When it was announced in January 2016 that for Barcelona and Bayern Munich boss Pep Guardiola was on his way to Manchester City, the knives immediately came out before he’d even arrived. Phrases like ‘could he do it on a cold, wet night in Stoke,’ became commonplace and the general ‘he won’t cut it in the Premier League’ bounded about like someone offering a packet of sweets in the playground.
Guardiola had played at the highest level. He had managed at the highest level. He had won trophy after trophy, but those had been established sides. Anyone, including dead grandmothers could apparently take those teams to domestic and European glory. But the Premier League is different. It’s not a two horse race. There’s no way Guardiola’s tiki-taka style of football will ever succeed in England. No way in hell.
It is accepted that his first season didn’t go entirely to plan. He inherited an ageing defence that leaked goals like it was going out of fashion, and a goalkeeper who was popular with the fans, but lacked the abilities Guardiola likes to see in a keeper. So when Guardiola sent Joe Hart out on loan, and brought in Claudio Bravo, there was a collective gasp from the pundits and fans alike. How can he treat England’s keeper like that? John Stones arrived from Everton in a deal rumoured to be around £50m but had a torrid first season, and before a competitive ball was kicked, questions were already being asked.
The season started well enough, winning the first six league games and three games in the Champions League. But a 3-3 draw at Celtic in the Champions League identified frailties in the defence, and other teams followed suit and capitalised on them. The blues lost five away games, although they did win on a Saturday afternoon in Stoke!

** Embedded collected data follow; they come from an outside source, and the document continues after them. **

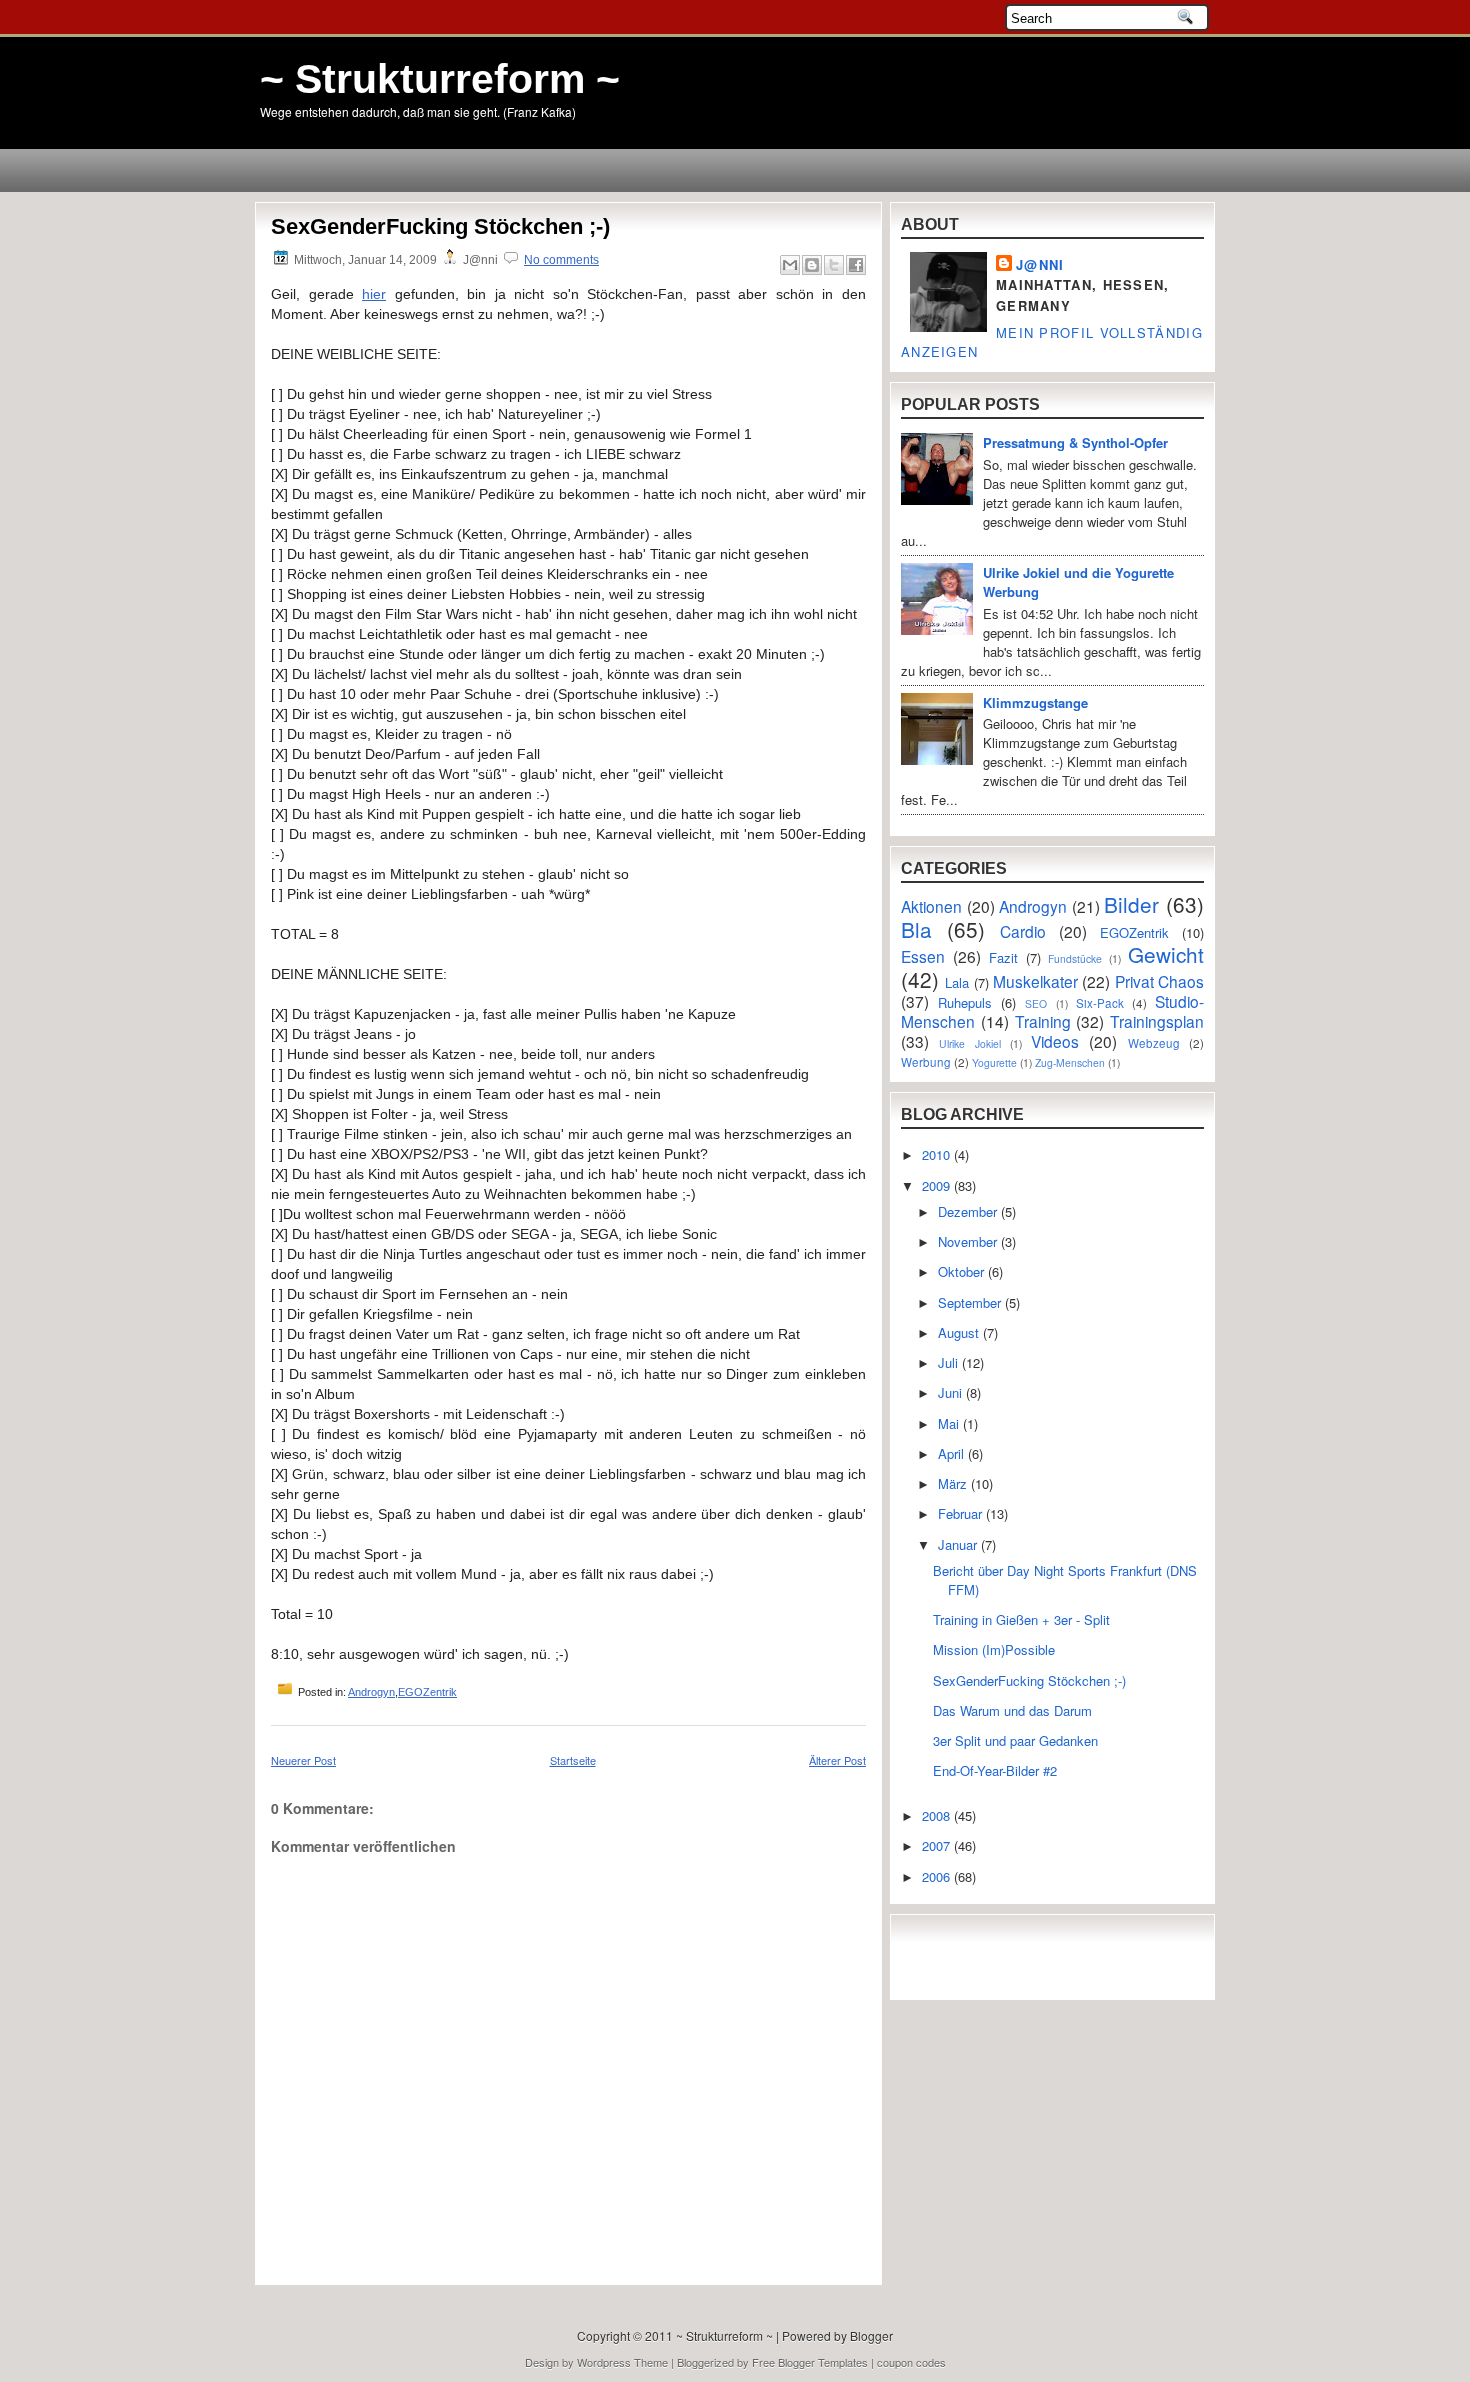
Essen (923, 956)
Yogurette (994, 1062)
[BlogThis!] (812, 265)
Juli (950, 1362)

The blues finished third in Pep’s first season, lost to United in the League Cup, defeated by Arsenal in the FA Cup semi-finals and threw away a 5-3 first leg lead against Monaco, losing 3-1 in the second leg, exiting on the away goals rule. And while opposing fans laughed and called him a fraud, while the pundits told the cameras how disappointed they were with his first season, Pep calmly planned his Premier League assault.
He set about curing the defence, shoring up the midfield and removing those that no longer played a part at the club. Out went the likes of Willy Caballero, Pablo Zabaleta, Aleksander Kolarov, Bacary Sagna, Gael Clichy, Jesus Navas, Fernando, Samir Nasri, Wilfried Bony, Nolito and Kelechi iheanacho. They were replaced by Bernardo Silva, Ederson, Kyle Walker, Danilo, Benjamin Mendy, and in January Aymeric Laporte.

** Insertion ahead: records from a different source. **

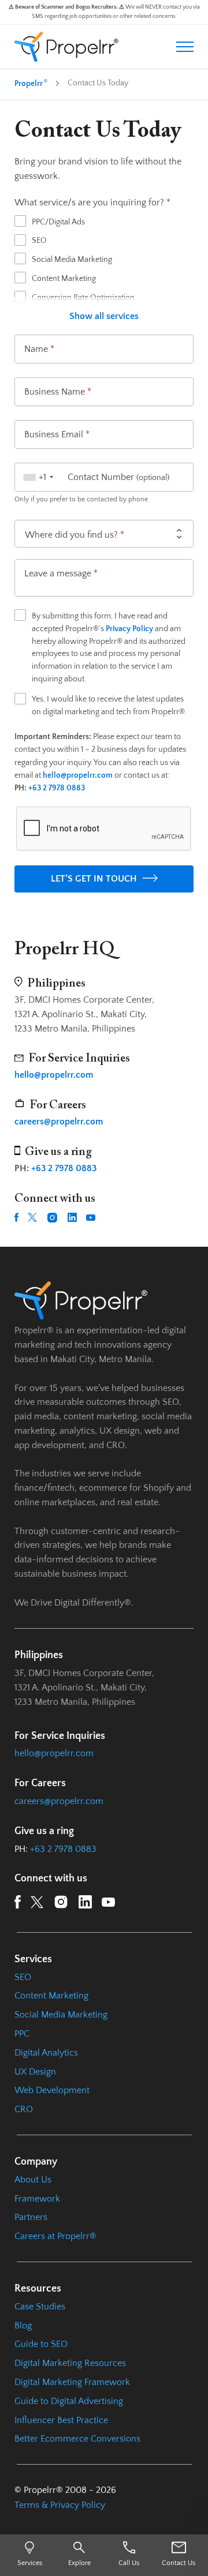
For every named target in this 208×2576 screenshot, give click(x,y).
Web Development (52, 2090)
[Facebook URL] (16, 1217)
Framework (37, 2198)
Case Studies (39, 2306)
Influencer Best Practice (61, 2420)
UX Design (35, 2072)
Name (39, 349)
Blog (23, 2325)
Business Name (57, 392)
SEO (39, 240)
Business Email (57, 434)
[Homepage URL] (66, 47)
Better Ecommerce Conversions (77, 2438)
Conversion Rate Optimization (83, 297)
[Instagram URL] (52, 1218)
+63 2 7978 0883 (56, 788)
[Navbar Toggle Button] (185, 46)
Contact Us (178, 2563)
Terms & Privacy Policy (59, 2505)
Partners (30, 2217)
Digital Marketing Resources (70, 2363)
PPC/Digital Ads (58, 222)
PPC (21, 2033)
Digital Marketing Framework (72, 2382)
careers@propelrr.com (58, 1801)
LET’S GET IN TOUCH (94, 878)
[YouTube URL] (90, 1217)
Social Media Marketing (72, 259)
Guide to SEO (41, 2344)
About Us (32, 2179)
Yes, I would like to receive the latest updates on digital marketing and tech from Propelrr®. (109, 706)
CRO (23, 2109)
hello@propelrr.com (54, 1753)
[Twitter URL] (32, 1217)
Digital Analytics (46, 2053)
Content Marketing (64, 278)
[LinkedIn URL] (72, 1217)
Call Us (128, 2563)
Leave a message (61, 573)
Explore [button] (79, 2563)
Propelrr (30, 83)
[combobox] (37, 477)
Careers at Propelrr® (55, 2236)
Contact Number (118, 477)
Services (29, 2563)
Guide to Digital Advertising (68, 2401)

Again, he was questioned, but the manager has answered the critics in style. Not only did the new recruits ignite City’s charge, but he also reinvented some of the ‘old guard.’ David Silva was back to his best, Vincent Kompany battled through injury problems to play pivotal roles in big matches and Aguero once again amongst the goals.
But it was players like Raheem Sterling, who was labelled a £50 misfit that caught the eye. Although he still needs to work on his finishing, the winger had his most impressive season to date. Kevin de Bruyne, the assist king has flourished under Guardiola and Fernandinho has been one of the unsung heroes of the squad.

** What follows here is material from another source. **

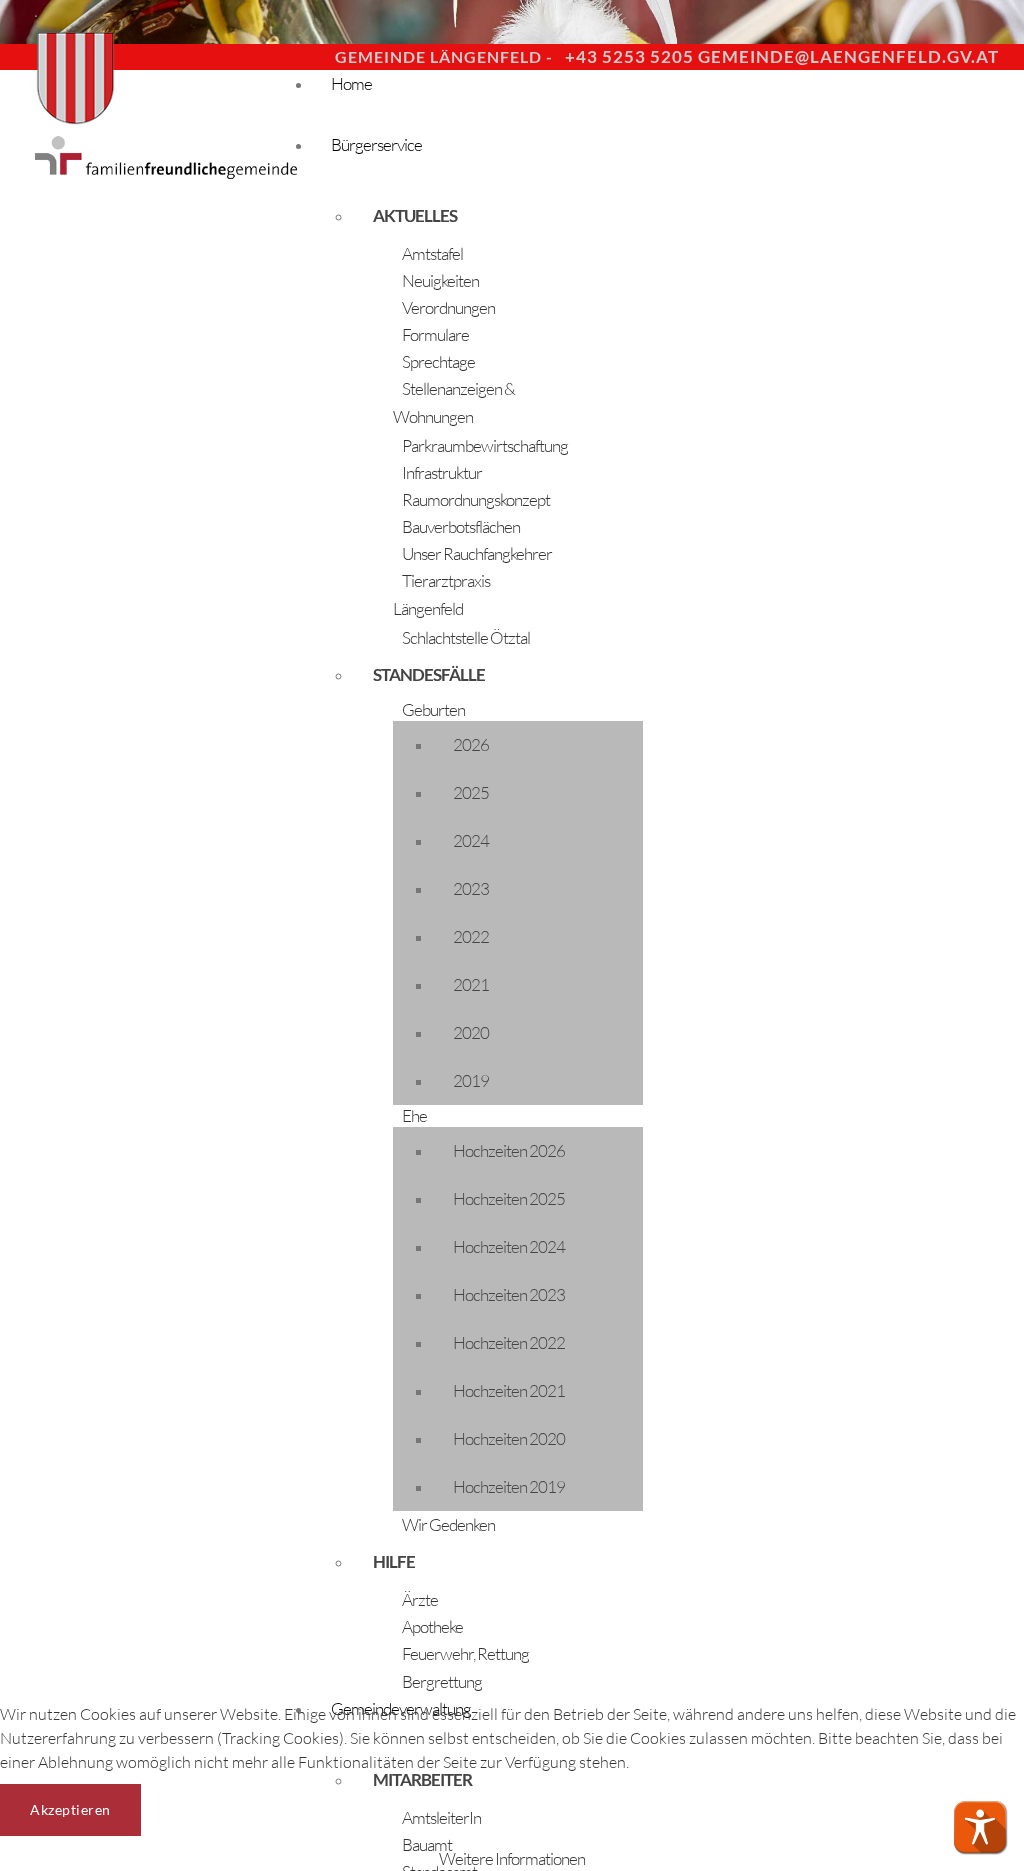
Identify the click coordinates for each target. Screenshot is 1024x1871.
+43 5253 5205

And the reward for a truly remarkable season was winning the League Cup and Premier League.
But Guardiola knows there is still work to be done. Defeat by Wigan Athletic in the FA Cup will be something the Spaniard did not expect to happen, although he should have known away games at lower league opposition is seldom easy. Last season, the blues went to Huddersfield and came away with a 0-0 draw. A 2-0 win at Cardiff in the fourth round in January may have led Guardiola into a false sense of security when his team were drawn against Wigan, our bogey side of recent years. And they would prove it again, winning the tie 1-0 and ending our hopes of an unprecedented domestic treble.
An annual defeat at Anfield was followed by two further losses to the Merseysiders in the Champions League, which shows Guardiola exactly what he needs to do next year, with the blues boss will be determined to make up for those losses.
The Champions League will be his highest priority, that’s what he was brought here to win, and Guardiola will not rest until Europe’s (supposed) elite trophy is sitting in the City trophy cabinet.
His second priority will be to become the first City manager to retain the top flight title. Mercer, Mancini and Pellegrini all failed. Pep will not want to add his name to that list.
And of course, the two domestic cup competitions will also be firmly in his sights. There isn’t a manager around who would not revel in winning football’s oldest club competition. It’s the one competition that sends a chill down the spine whenever your team lifts it. And the League Cup, dubbed by many as the Mickey Mouse Cup, will probably be used by Pep to blood more youngsters alongside the older heads, as he prepares for the future and progress the academy players further, in the way teams like United and Arsenal had done over the years.
But whatever happens next season, no one will forget this one. It will be remembered for a long time and those records are going to take some breaking. What are the chances of City breaking them next season?
And yes, he could do it on a cold, wet night in Stoke!